Честно говоря, задержка с жертвоприношением оказалась относительно полезной. Нет, не в том смысле, что крестьяне надумали побить священника. Всего лишь вытолкнули на заклание не добровольца, а "белую ворону". Я и раньше примечал эту И'ко. Почти взрослая уже, сарафан топорщится, где положено, но вечно в компании малышни. То присматривает, то играет вместе. И одежда вечно неопрятная из-за грязи, от которой никуда не деться. У неё вроде бы имелась ранее умершая сестра-близнец. Не знаю, почему – настолько плотно в деревенских сплетнях пока что не участвую. Надеюсь, и не буду участвовать.

В двадцать первом веке И'ко бы быстро прилепили диагноз "отставание в развитии". А в четвертом – выдали просто направление на смертный приговор.

По крайней мере, в яму она легла сама. Неуверенно улыбалась, косилась на мать, но легла. А затем священник начал выкладывать ей на грудь камни. Сначала мелкие, затем, напевая немудреный, ритмичный мотив наподобие "хой, пой, обобой" – почти валуны. А взрослое население деревни хлопало в ладоши, подчеркивая ритм.[2] Особо большие каменюки священник клал вместе с Йоритой.

Я рад, что её стонов, быстро перешедших в хрипы, не было слышно за пением и хлопками. Почти. Но когда началась агония, и камни, наваленные над телом жертвы, зашевелились, это было жутко. Священник засуетился, подкладывая груз на самые слабые места. Шевеление затихло примерно за минуту.

Спрашивается, а что я делал, пока девушку приносили в жертву? То же, что и все. Хлопал в ладоши. И почему-то на душе было ещё тяжелее, чем в тот условно день, когда я убивал шестерых фанатиков-хронокорректоров.

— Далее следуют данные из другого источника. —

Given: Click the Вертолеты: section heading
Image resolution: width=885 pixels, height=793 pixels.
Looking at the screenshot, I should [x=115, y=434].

В завершение ритуала, шаман-священник назначил И'ко (а заодно и деревне) новое имя. Ками-Хасегава. Хм… а по звучанию диалект Тикси вроде бы ближе к тем немногим японским словам, что я знаю. Неужели это значит, что местные войны закончатся доминированием Тикси, кем бы они не были?

По канонам фэнтези, жертвоприношение должно либо начинаться с оргии, либо оргией завершаться. Ага, так и видится простенький план "игры на перепадах". В реальности же жертвоприношение оказалось прелюдией к стройке.

Рабочую площадку рядом со свежей могилой пришлось расчищать от снега и грязи вездесущими тяпками-мотыгами. Остановились, только добравшись до валунов, обозначающих уровень древнего речного русла. Но это оказалось только подготовительной частью. Я, вместе с десятком прочих мужей и парней, получил ответственное задание на промазывание площадки глиной. Удовольствие ниже среднего – стоять в одной рубашке на голых коленях среди ледяных камней, и давить, вминать, размазывать неподатливую глину замерзшими руками. Да ещё когда священник-живодёр в меховом костюме подозрительно присматривается к твоим стараниям, отпуская временами замечания наподобие "неровно, переделай" или "глина слишком влажная, выковыривай и заново".

Через час подобного времяпровождения, начали мелькать дикие идеи. К примеру, глухой ночью удавить шамана-ублюдка, снять все меха и податься в бега. Или ещё тупее – встать, запинать морщинистую морду, да помедленнее. Чтобы он ещё жил, пока я доваляю его до речки и утоплю в заводи, где воды максимум по колено.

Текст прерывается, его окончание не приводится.